(Collected data)

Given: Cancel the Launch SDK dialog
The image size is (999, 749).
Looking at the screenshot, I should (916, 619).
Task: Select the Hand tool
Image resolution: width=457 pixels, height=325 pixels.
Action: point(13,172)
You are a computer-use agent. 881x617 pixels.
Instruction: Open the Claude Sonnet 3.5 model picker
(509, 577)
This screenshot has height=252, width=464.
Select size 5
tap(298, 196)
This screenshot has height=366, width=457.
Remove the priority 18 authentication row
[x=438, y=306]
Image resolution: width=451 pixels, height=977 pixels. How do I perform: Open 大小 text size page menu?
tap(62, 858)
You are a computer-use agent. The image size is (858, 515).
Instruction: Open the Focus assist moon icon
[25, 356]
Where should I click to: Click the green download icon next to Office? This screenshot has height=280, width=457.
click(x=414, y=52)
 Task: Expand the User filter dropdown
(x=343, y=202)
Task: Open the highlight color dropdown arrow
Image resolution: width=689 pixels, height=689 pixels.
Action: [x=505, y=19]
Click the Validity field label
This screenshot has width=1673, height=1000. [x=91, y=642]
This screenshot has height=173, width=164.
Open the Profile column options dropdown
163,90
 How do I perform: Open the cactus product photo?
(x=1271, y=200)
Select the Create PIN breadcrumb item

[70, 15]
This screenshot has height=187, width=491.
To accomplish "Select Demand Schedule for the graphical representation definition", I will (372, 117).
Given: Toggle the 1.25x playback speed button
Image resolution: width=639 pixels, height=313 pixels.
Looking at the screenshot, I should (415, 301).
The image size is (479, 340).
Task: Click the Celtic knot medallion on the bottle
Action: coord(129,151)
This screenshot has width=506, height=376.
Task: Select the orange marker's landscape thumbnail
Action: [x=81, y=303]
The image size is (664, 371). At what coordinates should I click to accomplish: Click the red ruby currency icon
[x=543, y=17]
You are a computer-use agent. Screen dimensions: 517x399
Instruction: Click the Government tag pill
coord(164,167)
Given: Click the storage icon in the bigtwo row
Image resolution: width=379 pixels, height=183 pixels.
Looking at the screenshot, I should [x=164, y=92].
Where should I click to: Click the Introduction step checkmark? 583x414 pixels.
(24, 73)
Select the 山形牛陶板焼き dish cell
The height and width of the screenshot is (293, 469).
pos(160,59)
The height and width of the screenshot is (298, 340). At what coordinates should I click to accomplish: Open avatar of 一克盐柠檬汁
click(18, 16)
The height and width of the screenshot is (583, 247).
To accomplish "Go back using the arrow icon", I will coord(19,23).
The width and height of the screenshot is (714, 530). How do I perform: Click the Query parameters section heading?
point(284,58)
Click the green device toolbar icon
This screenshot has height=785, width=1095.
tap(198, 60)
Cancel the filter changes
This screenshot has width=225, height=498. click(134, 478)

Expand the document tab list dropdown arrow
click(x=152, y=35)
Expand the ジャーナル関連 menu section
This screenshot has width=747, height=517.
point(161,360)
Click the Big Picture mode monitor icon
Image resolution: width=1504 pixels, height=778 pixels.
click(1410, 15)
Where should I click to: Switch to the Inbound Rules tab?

**What the exercise asks**
The response has to match the data exactly, line for line.

**The answer**
Given: Cancel the Launch SDK dialog
The image size is (999, 749).
Looking at the screenshot, I should (916, 619).
Task: Select the Hand tool
Image resolution: width=457 pixels, height=325 pixels.
Action: point(13,172)
You are a computer-use agent. 881x617 pixels.
Instruction: Open the Claude Sonnet 3.5 model picker
(509, 577)
This screenshot has height=252, width=464.
Select size 5
tap(298, 196)
This screenshot has height=366, width=457.
Remove the priority 18 authentication row
[x=438, y=306]
Image resolution: width=451 pixels, height=977 pixels. How do I perform: Open 大小 text size page menu?
tap(62, 858)
You are a computer-use agent. The image size is (858, 515).
Instruction: Open the Focus assist moon icon
[25, 356]
Where should I click to: Click the green download icon next to Office? This screenshot has height=280, width=457.
click(x=414, y=52)
 Task: Expand the User filter dropdown
(x=343, y=202)
Task: Open the highlight color dropdown arrow
Image resolution: width=689 pixels, height=689 pixels.
Action: [x=505, y=19]
Click the Validity field label
This screenshot has width=1673, height=1000. [x=91, y=642]
This screenshot has height=173, width=164.
Open the Profile column options dropdown
163,90
 How do I perform: Open the cactus product photo?
(x=1271, y=200)
Select the Create PIN breadcrumb item

[70, 15]
This screenshot has height=187, width=491.
To accomplish "Select Demand Schedule for the graphical representation definition", I will (372, 117).
Given: Toggle the 1.25x playback speed button
Image resolution: width=639 pixels, height=313 pixels.
Looking at the screenshot, I should (415, 301).
The image size is (479, 340).
Task: Click the Celtic knot medallion on the bottle
Action: coord(129,151)
This screenshot has width=506, height=376.
Task: Select the orange marker's landscape thumbnail
Action: [x=81, y=303]
The image size is (664, 371). At what coordinates should I click to accomplish: Click the red ruby currency icon
[x=543, y=17]
You are a computer-use agent. Screen dimensions: 517x399
Instruction: Click the Government tag pill
coord(164,167)
Given: Click the storage icon in the bigtwo row
Image resolution: width=379 pixels, height=183 pixels.
Looking at the screenshot, I should [x=164, y=92].
Where should I click to: Click the Introduction step checkmark? 583x414 pixels.
(24, 73)
Select the 山形牛陶板焼き dish cell
The height and width of the screenshot is (293, 469).
pos(160,59)
The height and width of the screenshot is (298, 340). At what coordinates should I click to accomplish: Open avatar of 一克盐柠檬汁
click(18, 16)
The height and width of the screenshot is (583, 247).
To accomplish "Go back using the arrow icon", I will coord(19,23).
The width and height of the screenshot is (714, 530). How do I perform: Click the Query parameters section heading?
point(284,58)
Click the green device toolbar icon
This screenshot has height=785, width=1095.
tap(198, 60)
Cancel the filter changes
This screenshot has width=225, height=498. click(134, 478)

Expand the document tab list dropdown arrow
click(x=152, y=35)
Expand the ジャーナル関連 menu section
This screenshot has width=747, height=517.
point(161,360)
Click the Big Picture mode monitor icon
Image resolution: width=1504 pixels, height=778 pixels.
click(1410, 15)
Where should I click to: Switch to the Inbound Rules tab?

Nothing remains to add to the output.